The distortion of the detector is handled here and could be GPU-ized in the future.
Rebinning engines
Once the geometry (radial and azimuthal coordinates) calculated for every pixel on the detector, the image from the detector is rebinned into the output space. Two types of rebinning engines exists:
Histograms
Histograms loop over each individual pixel from the image, calculate the bin index and transfer the signal to the destination bin. This family of algorithms is rather easy to implement and provides good single threaded performances, but they are hard to parallelize (efficiently) due to the need of atomic operations for writing in the destination bin. Note that several histograms are always needed, at least one for the signal and one for the count, plus one for the normalization factor and possibly one for the variance propagation.
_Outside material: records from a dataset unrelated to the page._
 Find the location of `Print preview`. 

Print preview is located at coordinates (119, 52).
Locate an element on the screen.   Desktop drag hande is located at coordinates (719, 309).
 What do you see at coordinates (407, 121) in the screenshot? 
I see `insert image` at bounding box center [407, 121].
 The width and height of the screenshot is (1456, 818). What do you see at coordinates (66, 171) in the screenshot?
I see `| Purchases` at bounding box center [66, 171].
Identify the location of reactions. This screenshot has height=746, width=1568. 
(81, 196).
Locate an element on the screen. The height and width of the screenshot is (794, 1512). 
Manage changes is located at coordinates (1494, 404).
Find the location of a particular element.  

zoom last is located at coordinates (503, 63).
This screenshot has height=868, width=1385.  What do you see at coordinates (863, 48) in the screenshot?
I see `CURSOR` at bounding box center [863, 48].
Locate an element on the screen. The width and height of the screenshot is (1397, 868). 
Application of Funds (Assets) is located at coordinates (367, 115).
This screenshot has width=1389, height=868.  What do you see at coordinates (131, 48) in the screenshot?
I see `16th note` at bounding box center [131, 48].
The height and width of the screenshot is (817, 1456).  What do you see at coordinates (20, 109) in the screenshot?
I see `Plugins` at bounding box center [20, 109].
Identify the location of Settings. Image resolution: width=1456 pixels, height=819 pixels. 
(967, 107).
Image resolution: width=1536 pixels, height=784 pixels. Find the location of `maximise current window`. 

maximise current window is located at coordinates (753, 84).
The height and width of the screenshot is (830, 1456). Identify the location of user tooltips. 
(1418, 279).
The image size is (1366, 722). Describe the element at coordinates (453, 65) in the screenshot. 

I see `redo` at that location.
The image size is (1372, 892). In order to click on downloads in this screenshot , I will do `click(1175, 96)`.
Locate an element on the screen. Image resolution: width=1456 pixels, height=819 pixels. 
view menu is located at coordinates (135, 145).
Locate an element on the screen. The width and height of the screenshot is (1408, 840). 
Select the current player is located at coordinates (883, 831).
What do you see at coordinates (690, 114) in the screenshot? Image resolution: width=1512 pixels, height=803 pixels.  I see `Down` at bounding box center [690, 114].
Sparse matrix multiplication
By recording where every single ends one can transform the previous histograms into a large sparse matrix multiplication which is either stored as a Look-Up Table (actually an array of struct, also called LIL) or more efficiently in the CSR format. Those rebinning engines are trivially parallel and provide the best performances. Implementations exists in Cython+OpenMP, OpenCL and even in Python using scipy.sparse.
Pixel splitting
Three levels of pixel splitting schemes are available within pyFAI:
No splitting
The whole intensity is assigned to the center of the pixel and rebinned using a simple histogram. Each pixel contributes to a single bin.
Bounding box pixel splitting
The pixel is abstracted by a box surrounding it with, making calculation easier but blurring a bit the image. Each pixel contributes to multiple bins.
Tight pixel splitting
The pixel is represented by its actual corner position, offering a very precise positioning in space. The splitting of the pixels is not trivial at all, especially in 2D.
The main issue with pixel splitting arose from 2D integration and the handling of pixel laying on the chi-discontinuity.